• _Work instruction_: In the entries below, find each line with the string "Collapse" and copy it.

• _Information provided_:

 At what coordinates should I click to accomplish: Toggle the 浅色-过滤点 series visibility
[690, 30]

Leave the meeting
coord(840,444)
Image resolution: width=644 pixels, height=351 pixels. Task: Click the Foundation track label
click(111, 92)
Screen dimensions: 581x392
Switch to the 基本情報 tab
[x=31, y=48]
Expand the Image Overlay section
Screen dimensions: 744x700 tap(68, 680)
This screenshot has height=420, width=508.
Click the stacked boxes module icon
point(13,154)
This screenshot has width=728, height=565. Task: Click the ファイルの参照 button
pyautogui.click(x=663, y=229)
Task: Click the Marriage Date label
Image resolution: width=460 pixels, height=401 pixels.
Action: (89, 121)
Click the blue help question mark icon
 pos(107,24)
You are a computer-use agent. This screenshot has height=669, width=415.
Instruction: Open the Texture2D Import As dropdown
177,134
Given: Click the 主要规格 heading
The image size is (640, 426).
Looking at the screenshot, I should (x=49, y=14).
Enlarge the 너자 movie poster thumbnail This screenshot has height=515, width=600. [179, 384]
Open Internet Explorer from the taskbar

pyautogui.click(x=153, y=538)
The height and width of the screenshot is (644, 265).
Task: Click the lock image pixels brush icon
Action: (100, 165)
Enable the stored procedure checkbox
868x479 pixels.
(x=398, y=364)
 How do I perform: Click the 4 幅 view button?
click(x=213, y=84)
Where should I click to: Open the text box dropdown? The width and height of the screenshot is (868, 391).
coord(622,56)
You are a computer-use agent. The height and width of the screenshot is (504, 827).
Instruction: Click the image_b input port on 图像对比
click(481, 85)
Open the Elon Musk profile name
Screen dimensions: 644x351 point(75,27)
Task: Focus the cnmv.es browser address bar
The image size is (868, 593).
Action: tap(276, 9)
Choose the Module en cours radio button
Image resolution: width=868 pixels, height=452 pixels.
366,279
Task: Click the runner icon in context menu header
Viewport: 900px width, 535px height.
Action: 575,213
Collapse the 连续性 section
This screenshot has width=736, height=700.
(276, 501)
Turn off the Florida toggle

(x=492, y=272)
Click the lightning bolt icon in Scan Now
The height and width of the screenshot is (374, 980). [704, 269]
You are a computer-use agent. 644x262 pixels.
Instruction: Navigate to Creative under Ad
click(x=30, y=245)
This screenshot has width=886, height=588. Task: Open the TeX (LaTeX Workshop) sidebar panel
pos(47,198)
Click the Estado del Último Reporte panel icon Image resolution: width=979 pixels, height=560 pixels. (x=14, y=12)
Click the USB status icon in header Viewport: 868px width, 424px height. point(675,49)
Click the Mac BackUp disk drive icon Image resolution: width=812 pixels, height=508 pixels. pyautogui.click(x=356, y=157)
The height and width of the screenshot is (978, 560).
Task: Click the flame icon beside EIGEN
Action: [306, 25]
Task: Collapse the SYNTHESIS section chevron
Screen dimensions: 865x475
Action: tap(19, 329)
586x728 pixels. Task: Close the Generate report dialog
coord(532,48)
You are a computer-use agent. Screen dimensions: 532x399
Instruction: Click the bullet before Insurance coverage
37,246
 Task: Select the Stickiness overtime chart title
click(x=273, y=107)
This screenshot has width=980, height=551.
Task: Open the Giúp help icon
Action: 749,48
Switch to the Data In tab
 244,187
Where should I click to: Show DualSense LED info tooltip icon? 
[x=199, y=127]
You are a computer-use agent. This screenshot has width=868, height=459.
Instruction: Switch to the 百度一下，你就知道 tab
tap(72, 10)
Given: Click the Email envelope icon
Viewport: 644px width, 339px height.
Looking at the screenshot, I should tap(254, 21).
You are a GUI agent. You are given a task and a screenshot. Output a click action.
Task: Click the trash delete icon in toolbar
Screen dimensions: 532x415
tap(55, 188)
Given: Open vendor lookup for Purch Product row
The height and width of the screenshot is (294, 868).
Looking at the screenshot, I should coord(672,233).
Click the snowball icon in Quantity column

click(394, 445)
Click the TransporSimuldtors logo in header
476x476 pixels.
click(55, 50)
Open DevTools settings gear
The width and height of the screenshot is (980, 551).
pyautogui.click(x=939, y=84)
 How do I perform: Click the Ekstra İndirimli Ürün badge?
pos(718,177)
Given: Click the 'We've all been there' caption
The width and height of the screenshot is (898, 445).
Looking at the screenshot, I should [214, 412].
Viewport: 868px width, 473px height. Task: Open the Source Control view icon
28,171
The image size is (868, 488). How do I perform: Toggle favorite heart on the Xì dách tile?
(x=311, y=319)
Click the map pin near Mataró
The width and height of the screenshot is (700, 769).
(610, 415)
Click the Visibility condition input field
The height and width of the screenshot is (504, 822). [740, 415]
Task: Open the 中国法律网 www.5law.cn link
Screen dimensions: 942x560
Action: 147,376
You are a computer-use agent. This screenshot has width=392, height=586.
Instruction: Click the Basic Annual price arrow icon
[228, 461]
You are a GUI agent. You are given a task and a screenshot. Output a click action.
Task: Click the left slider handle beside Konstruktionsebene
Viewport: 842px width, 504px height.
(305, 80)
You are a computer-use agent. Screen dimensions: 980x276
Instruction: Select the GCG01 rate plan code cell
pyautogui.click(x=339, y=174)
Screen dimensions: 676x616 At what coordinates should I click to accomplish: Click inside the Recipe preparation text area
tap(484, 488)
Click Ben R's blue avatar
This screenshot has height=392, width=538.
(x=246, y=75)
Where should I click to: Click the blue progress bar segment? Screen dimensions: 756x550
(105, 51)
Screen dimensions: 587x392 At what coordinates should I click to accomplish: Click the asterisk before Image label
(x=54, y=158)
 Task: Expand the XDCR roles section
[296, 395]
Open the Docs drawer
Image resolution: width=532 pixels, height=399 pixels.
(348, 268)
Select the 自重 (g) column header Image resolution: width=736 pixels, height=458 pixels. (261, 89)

• _Reply_:
Collapse the 连续性 section
Task: Collapse the SYNTHESIS section chevron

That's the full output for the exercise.